Cytometric analysis for drug-induced steatosis in HepG2 cells

Drugs are capable of inducing hepatic lipid accumulation. When fat accumulates, lipids are primarily stored as triglycerides which results in steatosis and provides substrates for lipid peroxidation. An in vitro multiparametric flow cytometry assay was performed in HepG2 cells by using fluorescent probes to analyze cell viability (propidium iodide, PI), lipid accumulation (BODIPY493/503), mitochondrial membrane potential (tetramethyl rhodamine methyl ester, TMRM) and reactive oxygen species generation (ROS) (2′,7′-dihydrochlorofluorescein diacetate, DHCF-DA) as functional markers.
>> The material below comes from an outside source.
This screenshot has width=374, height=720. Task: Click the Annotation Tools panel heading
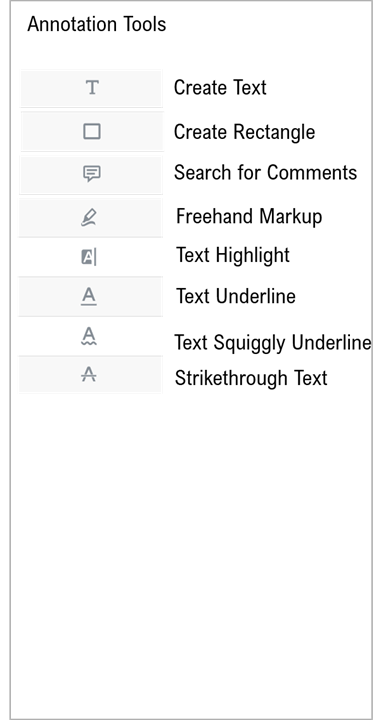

All the measurements were restricted to live cells by gating the cells that excluded PI or those that exhibited the typical forward and side scatter features of live cells. The assay was qualified by analyzing a number of selected model drugs with a well documented induction of steatosis in vivo using different mechanisms as positive controls and several non-steatosic compounds as negative controls. For the cytometric screening assay, the concentrations tested were up to the corresponding IC₁₀ value determined by the MTT assay. Among the parameters analyzed, increased BODIPY fluorescence was the most sensitive and selective marker of drug-induced steatosis. However, a more consistent predictive approach was the combination of two endpoints: lipid accumulation and ROS generation. The assay correctly identified 100% of steatosis-positive and steatosis-negative compounds, and a high steatosis risk was predicted for amiodarone, doxycycline, tetracycline and valproate treatments at therapeutic doses. The results suggest that this cell-based assay may be a useful approach to identify the potential of drug candidates to induce steatosis.